Using pandas 18.1...
I'm trying to iterate through a folder of CSVs to read each CSV and send it to an Oracle database table. There is a non-ascii character lurking in one of my many CSVs (more like reveling in my anguish). I keep getting this error:
UnicodeEncodeError: 'ascii' codec can't encode character '\xab' in position 8:
ordinal not in range(128)
Here's the code:
import pandas as pd
import pandas.io.sql as psql
from sqlalchemy import create_engine
import cx_Oracle as cx
engine = create_engine('oracle+cx_oracle://schema:'+pwd+'@server:port/service_name'
,encoding='latin1')
name='table'
path=r'path_to_folder'
filelist = os.listdir(path)
for file in filelist:
df = pd.read_csv(pathc+'\\'+file,encoding='latin1',index_col=0)
df=df.astype('unicode')
df['date'] = pd.to_datetime(df['date'])
df['date'] = pd.to_datetime(df['Contract_EffDt'],format='%YYYY-%mm-%dd')

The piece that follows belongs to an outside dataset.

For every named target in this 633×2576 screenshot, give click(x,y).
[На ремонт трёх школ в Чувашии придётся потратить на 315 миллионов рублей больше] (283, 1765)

df.to_sql(name, engine, if_exists = 'append')
I've tried the following:
- encoding=utf-8 (in the engine, if I do that in read_csv, it throws an error)
- Adding ?encoding=utf8 after "service_name" in the engine
- Using df=df.astype('unicode') (and not)
What I want to do: Replace the unreadable character with something else and, most importantly, proceed with sending data to Oracle.
Note:
The data file I'm using are from the cms.gov site. Here's a zip file with an example. I'm using the "contracts_info" file.
Thanks in advance!